Беседуя со Стечкиным, Филипп как-то раз нелицеприятно высказался в адрес радиостанций, которые двадцать третьего февраля наперебой транслировали хит Олега Газманова «Офицеры», но ни одна из них не пустила в эфир песни Владимира Высоцкого, хотя у него очень много есть про войну.
— Так позвонили бы на радио сами и заказали, — ответил на это Борис Сергеевич. — Ребята, не будьте импотентами! Вы творите это время — вы! Берите и делайте, если чувствуете, что это сделать должно.

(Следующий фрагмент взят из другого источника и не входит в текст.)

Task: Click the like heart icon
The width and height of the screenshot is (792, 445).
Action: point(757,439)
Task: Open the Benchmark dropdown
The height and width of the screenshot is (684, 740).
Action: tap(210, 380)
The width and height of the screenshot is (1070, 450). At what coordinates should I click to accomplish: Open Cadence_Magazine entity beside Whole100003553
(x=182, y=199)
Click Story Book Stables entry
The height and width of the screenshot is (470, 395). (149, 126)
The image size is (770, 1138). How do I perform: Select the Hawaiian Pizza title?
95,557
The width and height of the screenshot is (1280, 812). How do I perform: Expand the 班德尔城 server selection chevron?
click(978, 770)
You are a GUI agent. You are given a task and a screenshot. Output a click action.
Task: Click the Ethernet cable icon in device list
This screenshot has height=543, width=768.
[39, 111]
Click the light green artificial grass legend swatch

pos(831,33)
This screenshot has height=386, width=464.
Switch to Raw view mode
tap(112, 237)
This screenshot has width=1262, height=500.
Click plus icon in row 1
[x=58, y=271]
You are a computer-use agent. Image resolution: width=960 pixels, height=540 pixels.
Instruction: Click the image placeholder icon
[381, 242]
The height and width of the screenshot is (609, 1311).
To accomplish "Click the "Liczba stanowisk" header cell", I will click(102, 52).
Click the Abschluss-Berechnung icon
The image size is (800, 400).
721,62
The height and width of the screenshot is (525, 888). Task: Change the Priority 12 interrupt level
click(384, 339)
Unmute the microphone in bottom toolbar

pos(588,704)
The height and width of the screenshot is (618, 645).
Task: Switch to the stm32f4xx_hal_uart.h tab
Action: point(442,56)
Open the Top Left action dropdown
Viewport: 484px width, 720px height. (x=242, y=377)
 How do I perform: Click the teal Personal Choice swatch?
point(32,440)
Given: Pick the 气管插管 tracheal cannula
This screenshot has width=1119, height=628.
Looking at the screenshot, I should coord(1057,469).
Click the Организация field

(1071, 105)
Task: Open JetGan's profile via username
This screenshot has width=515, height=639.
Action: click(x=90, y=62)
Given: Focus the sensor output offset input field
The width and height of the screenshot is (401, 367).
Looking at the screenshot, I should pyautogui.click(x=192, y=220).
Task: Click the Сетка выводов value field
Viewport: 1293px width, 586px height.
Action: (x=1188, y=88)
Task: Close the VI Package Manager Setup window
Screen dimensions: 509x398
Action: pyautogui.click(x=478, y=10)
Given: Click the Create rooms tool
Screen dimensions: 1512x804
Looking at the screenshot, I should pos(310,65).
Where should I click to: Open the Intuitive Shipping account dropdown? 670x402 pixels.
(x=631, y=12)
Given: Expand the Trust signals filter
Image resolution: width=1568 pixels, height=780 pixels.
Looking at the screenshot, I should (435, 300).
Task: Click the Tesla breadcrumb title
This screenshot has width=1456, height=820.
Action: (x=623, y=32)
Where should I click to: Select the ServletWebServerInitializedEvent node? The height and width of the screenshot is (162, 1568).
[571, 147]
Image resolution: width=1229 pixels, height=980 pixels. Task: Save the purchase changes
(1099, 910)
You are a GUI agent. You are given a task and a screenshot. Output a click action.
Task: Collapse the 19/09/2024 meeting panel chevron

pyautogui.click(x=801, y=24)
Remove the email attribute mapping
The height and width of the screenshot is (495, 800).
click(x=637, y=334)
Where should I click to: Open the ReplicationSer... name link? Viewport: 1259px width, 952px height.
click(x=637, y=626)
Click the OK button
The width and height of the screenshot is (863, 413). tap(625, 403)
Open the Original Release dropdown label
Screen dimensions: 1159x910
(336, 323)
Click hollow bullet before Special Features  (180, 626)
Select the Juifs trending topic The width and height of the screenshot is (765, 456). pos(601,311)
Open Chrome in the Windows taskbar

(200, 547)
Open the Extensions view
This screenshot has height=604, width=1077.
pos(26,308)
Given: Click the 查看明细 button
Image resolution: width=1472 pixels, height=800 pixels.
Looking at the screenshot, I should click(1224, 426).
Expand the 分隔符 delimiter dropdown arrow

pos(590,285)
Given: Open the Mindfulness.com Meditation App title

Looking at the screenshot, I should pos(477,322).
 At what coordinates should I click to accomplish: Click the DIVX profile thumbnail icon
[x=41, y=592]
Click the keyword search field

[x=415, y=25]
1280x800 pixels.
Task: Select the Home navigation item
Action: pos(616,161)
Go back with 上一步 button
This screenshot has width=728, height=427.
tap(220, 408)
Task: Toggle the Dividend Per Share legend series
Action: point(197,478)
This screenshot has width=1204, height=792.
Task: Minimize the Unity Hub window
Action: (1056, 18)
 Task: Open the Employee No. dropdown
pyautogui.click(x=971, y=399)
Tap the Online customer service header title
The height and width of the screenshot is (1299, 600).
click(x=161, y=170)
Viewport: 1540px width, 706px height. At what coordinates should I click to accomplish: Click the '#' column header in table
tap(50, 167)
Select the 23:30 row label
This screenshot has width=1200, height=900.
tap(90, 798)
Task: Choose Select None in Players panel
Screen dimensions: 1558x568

Я тут давеча гневно проехался по большинству, которое в ходе смс-голосования отстояло дикое мнение, что во всем виноваты евреи. Когда я дописал тот кусок и перечитал его, нимало собой довольный, меня вдруг кольнуло — а сам-то чего? Разглагольствуешь об отсталости взглядов, а сам мобильником пользоваться разучился? Что мешало проголосовать за противоположную идею? И это очень интересный момент для анализа, друзья. То, что мне помешало, паразитирует в умах русских людей испокон веков и, надо думать, передается из поколения в поколение в виде специального гена. Это разрушительный ген пассивности думающих. Вся их энергия выгорает на стадии теоретизирований, а потом они идут пить водку и пускать сопли по судьбам Родины. Это неискоренимая чума русских «думателей» (интеллигентов?), активное меньшинство которых действительно пытается что-то изменить, нередко платя за это страшную цену, тогда как пассивное большинство сотрясает воздух прокуренных кухонь и стучит себя в грудь чахлыми кулачками. Вроде и не молчат, но и не делают так, чтобы их услышали. Мои пресловутые феноменальные ощущения по поводу техно-гуманитарного дисбаланса — это, конечно, похвально, но дальше что? Что дальше? Мы все любим твердить, что хороших людей больше — я и сам в это верю. Но я так же верю и в другое: хорошие люди у нас почему-то снедаемы бледной немочью и сидят каждый в своей норе, картинно скрипя зубами от негодования. А другие хорошие тем временем берут стальные прутья и идут наводить шорох, предпочитая не сублимировать, а действовать. Возмущенных результатом смс-голосования в тот вечер, я думаю, было достаточно, чтобы изменить ситуацию. Но их ментальная прогрессивность и системность взглядов — беда-то какая! — помешала снизойти до того, чтобы набрать четыре цифры на телефоне. Вывод тут только один: быть умнее — это не просто тяжкий труд и последующие (не гарантированные) привилегии. Это автоматически большая, чем у других, ответственность перед собой и будущим. Быть невежественным — преступление, но быть умным сознательным импотентом — преступление в квадрате.